Copy the records below word for word, leaving out nothing.

□ □ □ □ □

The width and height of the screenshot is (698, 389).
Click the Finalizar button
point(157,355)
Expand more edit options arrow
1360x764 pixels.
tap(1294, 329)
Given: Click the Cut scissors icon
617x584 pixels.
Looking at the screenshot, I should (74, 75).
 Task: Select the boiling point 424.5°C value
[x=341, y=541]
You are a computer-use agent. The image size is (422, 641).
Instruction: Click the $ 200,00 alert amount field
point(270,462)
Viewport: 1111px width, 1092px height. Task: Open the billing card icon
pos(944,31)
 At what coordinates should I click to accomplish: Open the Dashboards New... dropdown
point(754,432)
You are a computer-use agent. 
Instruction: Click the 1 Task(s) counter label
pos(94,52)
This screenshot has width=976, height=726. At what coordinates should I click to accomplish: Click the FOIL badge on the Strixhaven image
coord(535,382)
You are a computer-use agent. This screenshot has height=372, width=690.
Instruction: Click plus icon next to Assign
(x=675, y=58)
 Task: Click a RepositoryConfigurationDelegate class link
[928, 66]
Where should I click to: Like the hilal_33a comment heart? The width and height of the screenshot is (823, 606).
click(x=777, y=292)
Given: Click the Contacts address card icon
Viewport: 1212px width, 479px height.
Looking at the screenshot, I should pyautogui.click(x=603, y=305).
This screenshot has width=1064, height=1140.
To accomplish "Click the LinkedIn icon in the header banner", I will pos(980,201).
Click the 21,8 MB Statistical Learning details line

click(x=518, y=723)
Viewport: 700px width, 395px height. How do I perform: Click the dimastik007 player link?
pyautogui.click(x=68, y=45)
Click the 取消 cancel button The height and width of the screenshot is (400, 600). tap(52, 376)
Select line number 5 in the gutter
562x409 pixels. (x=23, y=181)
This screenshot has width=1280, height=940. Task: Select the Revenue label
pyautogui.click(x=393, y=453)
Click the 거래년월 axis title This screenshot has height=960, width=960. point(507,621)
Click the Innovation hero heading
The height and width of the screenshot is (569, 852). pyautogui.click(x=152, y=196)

□ □ □ □ □

Response area>
The width and height of the screenshot is (698, 389).
Click the Finalizar button
point(157,355)
Expand more edit options arrow
1360x764 pixels.
tap(1294, 329)
Given: Click the Cut scissors icon
617x584 pixels.
Looking at the screenshot, I should (74, 75).
 Task: Select the boiling point 424.5°C value
[x=341, y=541]
You are a computer-use agent. The image size is (422, 641).
Instruction: Click the $ 200,00 alert amount field
point(270,462)
Viewport: 1111px width, 1092px height. Task: Open the billing card icon
pos(944,31)
 At what coordinates should I click to accomplish: Open the Dashboards New... dropdown
point(754,432)
You are a computer-use agent. 
Instruction: Click the 1 Task(s) counter label
pos(94,52)
This screenshot has width=976, height=726. At what coordinates should I click to accomplish: Click the FOIL badge on the Strixhaven image
coord(535,382)
You are a computer-use agent. This screenshot has height=372, width=690.
Instruction: Click plus icon next to Assign
(x=675, y=58)
 Task: Click a RepositoryConfigurationDelegate class link
[928, 66]
Where should I click to: Like the hilal_33a comment heart? The width and height of the screenshot is (823, 606).
click(x=777, y=292)
Given: Click the Contacts address card icon
Viewport: 1212px width, 479px height.
Looking at the screenshot, I should pyautogui.click(x=603, y=305).
This screenshot has width=1064, height=1140.
To accomplish "Click the LinkedIn icon in the header banner", I will pos(980,201).
Click the 21,8 MB Statistical Learning details line

click(x=518, y=723)
Viewport: 700px width, 395px height. How do I perform: Click the dimastik007 player link?
pyautogui.click(x=68, y=45)
Click the 取消 cancel button The height and width of the screenshot is (400, 600). tap(52, 376)
Select line number 5 in the gutter
562x409 pixels. (x=23, y=181)
This screenshot has width=1280, height=940. Task: Select the Revenue label
pyautogui.click(x=393, y=453)
Click the 거래년월 axis title This screenshot has height=960, width=960. point(507,621)
Click the Innovation hero heading
The height and width of the screenshot is (569, 852). pyautogui.click(x=152, y=196)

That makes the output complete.